We have now defined the LDA axes as the linear discriminant analysis axes.

  1. Figure 4 caption: “blue” is used twice while “green” is missing. Also: the “black dashed lines” are not much visible. Try in white instead?

With your suggestion of using the safe color-blind palette the black dashed lines are now visible. We have also modified the error in the figure caption.

  1. “In this example again, bagging CARTs outperforms a classic random forest, which itself outperforms all local approaches.” It is not so clear-cut that “all local approaches” are outperformed.

You are right and we have mitigated this statement in the manuscript. However no local method reach the performance of bagging CARTs, and considering the computational cost of most of them, it is not clear they are worth using in practice.

Possible typos

  1. Introduction: “To this effec” <- “To this effect”
  2. Introduction: “we present/introduce”: choose only one verb?
  3. It is often written “giving more weightS to”; I think the singular “weight” would be ok.
  4. “Moreover, per tree a multidimensional kernel is used.” to be changed to “Moreover, a multidimensional kernel per tree is used.” or something like that.
  5. Algorithm 1: “ends in the same leaf” <- “end in the same leaf”
  6. After Algorithm 1: “The higher the $N_{min}$ ” <- “The higher $N_{min}$
  7. Section 6: Replace (Amaratunga, Cabrera, and Lee 2008) by Amaratunga, Cabrera, and Lee (2008) and (Maudes et al. 2012) by Maudes et al. (2012)
  8. Breiman is the only author who’s first name (Leo) appears in the text, as well as in the list of References.

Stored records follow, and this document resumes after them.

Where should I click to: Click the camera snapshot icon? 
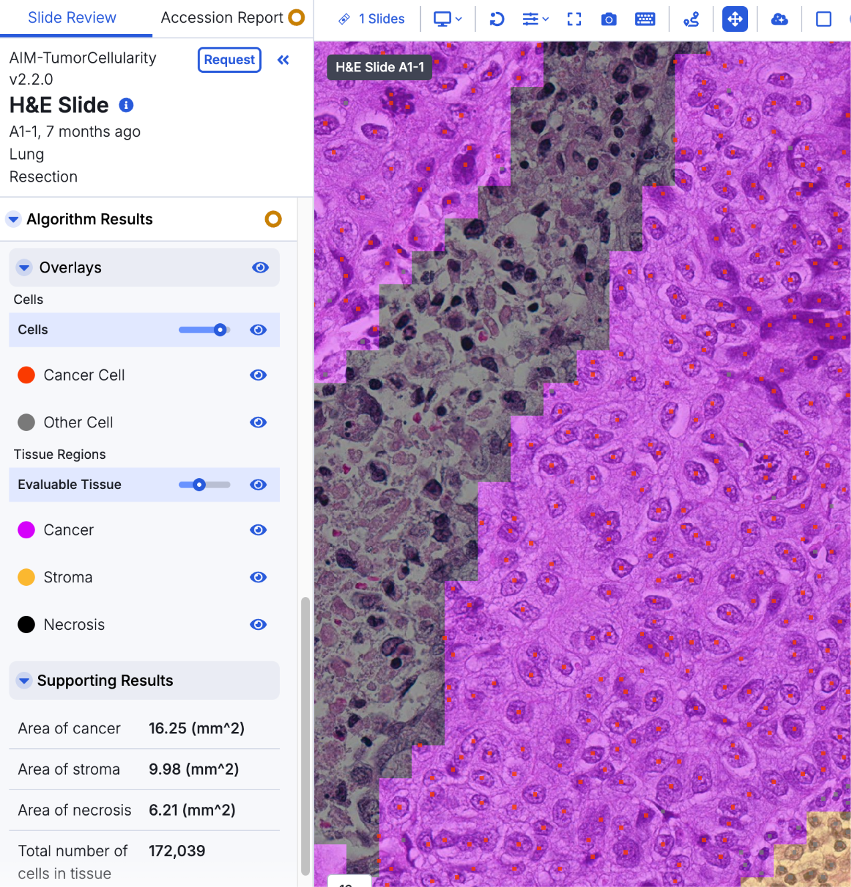point(609,19)
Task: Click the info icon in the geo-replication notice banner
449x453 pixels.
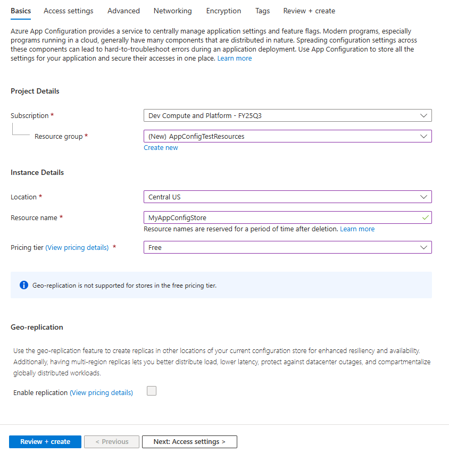Action: (x=23, y=285)
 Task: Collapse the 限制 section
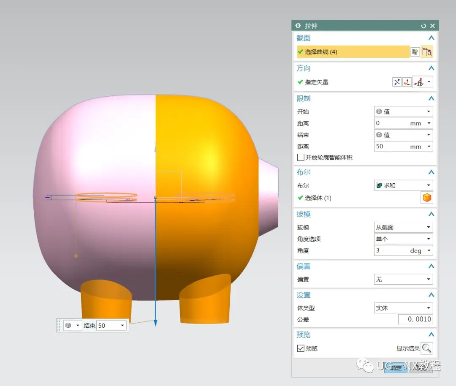pyautogui.click(x=431, y=98)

First name to be removed?
  9. Section 7: Add some space between citations “Robnik-Šikonja (2004);Tsymbal, Pechenizkiy, and Cunningham (2006)”
  10. Section 8: “The classes have equal prior probabilities”: this may sound awkward to Bayesians… maybe just say “The classes have equal probabilities (or weights)”
  11. Section 8: “The two first” <- “The first two” (other instances too)
  12. “Note that during the preparation of the manuscript we detect […] R package ranger and have to redo…” <- “Note that during the preparation of the manuscript we detectED […] R package ranger and HAD to redo…”
  13. “R package ranger”: use same font as with other packages?

Thank you for your careful reading of our manuscript. All the typos have been corrected.

Some random comments and thoughts about differences between pdf and html rendering

  1. Both Algorithm 1 & 2 appear twice in the pdf rendering of the manuscript (but only once in the html version).
  2. Some code snippets appear in the pdf but not in html.
  3. Some words in the text have hyperlinks associated (which is a cool feature since it adds some possible further reading). While the hyperlinks are visible in html (they appear in blue font), this is not the case for the pdf version. Maybe just add something like “\hypersetup{colorlinks,citecolor=blue,linkcolor=red,urlcolor=blue}”?

Thank you for your comments, we hope we have addressed all these issues in the revised manuscript.

Second round

Thank you for your comprehensive responses to my comments and those of the other reviewer. I already had a positive view on the paper at the first round, and am now in favor of accepting it.